With price appreciation in Treasuries doubtful in coming months, investors and traders are using the interest-rate cushion to boost their profit.
"Hedge fund managers and others are putting this into the equation when buying two-year notes," said John Spinello, a bond strategist at Merrill Lynch & Co. "Financing is part of it. As long as [Fed] rates don't skyrocket, you can generate a lot of income."
Merrill has been buying and holding two-year debt, he said.
The risk to holders of two-year notes is that Fed rate increases will likely depress the price of the security as well as raise the cost of financing. Some investors say the trade makes sense only if you think the Fed won't raise rates for the rest of this year.
"You can make money, but it's about 50-50 odds and with those odds, I don't play," said Michael Cheah, who manages US$1.5 billion in government securities for SunAmerica Asset Management.
"Who knows what the Fed will do? It's a crapshoot."
The yield on the August federal funds futures contract, a gauge of expectations for the target's average that month, fell 1 basis point today to 1.85 percent. That indicates traders see about a 66 percent chance for a quarter-point rate rise at the Aug. 13 Fed meeting, down from a 100 percent probability a little over a week ago.
"The Fed may wait until September" to raise rates and might increase the target by a half-point, said John Nyhoff, chief economist at Tokyo-Mitsubishi Futures, Inc. in Chicago.

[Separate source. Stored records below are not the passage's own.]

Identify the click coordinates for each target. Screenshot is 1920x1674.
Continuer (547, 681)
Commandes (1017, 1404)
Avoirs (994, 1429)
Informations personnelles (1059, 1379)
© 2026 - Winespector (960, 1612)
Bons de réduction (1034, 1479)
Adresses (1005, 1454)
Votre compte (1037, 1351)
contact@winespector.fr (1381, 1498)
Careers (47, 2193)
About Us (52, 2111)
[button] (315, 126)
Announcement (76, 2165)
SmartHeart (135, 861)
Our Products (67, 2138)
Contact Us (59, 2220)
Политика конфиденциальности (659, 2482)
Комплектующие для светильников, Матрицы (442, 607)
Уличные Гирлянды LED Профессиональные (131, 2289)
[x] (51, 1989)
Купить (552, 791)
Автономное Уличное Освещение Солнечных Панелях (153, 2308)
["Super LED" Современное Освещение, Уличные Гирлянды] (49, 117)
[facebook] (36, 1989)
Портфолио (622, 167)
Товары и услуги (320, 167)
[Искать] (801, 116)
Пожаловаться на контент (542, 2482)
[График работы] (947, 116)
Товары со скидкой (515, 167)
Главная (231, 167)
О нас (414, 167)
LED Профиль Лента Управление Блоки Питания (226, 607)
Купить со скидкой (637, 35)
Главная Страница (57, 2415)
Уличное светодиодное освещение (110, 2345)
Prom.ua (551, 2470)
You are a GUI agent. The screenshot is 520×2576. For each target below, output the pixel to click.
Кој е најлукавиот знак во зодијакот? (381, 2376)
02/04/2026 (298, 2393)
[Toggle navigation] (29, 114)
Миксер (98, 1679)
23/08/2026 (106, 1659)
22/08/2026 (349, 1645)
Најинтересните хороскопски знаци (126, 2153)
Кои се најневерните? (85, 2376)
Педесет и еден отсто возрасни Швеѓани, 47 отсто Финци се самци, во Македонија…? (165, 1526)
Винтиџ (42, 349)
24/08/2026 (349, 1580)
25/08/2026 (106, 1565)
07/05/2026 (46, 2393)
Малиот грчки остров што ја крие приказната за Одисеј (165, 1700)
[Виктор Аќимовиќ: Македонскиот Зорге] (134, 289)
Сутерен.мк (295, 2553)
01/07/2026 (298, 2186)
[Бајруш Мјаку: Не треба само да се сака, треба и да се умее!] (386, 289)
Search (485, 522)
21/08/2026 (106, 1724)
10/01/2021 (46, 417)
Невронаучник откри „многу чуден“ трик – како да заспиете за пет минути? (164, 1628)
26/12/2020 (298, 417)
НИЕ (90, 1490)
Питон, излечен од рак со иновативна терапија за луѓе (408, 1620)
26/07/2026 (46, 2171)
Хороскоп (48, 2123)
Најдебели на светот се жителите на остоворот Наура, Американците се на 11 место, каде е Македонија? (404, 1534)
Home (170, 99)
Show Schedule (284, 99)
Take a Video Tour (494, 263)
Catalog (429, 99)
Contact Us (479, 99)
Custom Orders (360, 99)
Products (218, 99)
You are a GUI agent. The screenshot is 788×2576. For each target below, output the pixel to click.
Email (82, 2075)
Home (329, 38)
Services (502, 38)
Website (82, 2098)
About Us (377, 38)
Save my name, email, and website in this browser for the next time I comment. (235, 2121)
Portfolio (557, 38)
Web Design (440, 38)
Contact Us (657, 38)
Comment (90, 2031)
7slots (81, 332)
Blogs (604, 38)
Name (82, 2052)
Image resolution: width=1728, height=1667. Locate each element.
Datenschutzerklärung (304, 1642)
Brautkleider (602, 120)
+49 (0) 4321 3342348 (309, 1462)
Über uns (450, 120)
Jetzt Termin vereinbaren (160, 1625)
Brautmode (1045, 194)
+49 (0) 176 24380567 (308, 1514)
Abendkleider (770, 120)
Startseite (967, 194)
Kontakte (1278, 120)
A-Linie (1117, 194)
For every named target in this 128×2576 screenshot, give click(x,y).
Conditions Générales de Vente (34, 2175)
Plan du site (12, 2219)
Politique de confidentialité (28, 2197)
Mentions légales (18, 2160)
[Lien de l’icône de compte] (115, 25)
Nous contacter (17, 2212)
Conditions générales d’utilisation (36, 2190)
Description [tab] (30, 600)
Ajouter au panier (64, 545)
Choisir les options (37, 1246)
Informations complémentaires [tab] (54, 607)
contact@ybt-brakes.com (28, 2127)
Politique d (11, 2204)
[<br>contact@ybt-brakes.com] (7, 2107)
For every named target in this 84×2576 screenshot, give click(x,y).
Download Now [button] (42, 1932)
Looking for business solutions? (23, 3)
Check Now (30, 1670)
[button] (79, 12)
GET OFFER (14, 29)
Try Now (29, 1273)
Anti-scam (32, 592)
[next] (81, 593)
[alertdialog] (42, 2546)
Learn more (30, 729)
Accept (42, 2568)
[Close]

The Fed cut the target 11 times last year by 4.75 percentage points to a 40-year low to help the economy climb out of recession. It hasn't boosted rates since May 2000.
Two-year yields have fallen more than 35 basis points in the past month as a rise in the unemployment rate, a drop in consumer confidence and weak stocks added to evidence an economic recovery remains fragile.
The benchmark Standard & Poor's 500 Index has lost 7.2 percent this year.
"Anyone who did the [two-year note-fed funds] trade a month ago would have done well.
There's less of a cushion now," said SunAmerica's Cheah.
Prudential's Kirby, who said the 5.8 percent annual pace of growth in the first quarter showed signs of strength that will be hard to sustain, giving Fed Chairman Alan Greenspan more time before raising rates.
Analysts in this month's Blue Chip Economic Indicators survey lowered forecasts for US growth, saying the economy's expansion will slow to an annual 3.1 percent rate in the second quarter.
"I've been buying twos of late, and more people have been moving in that direction on expectations the Fed will wait longer," Kirby said.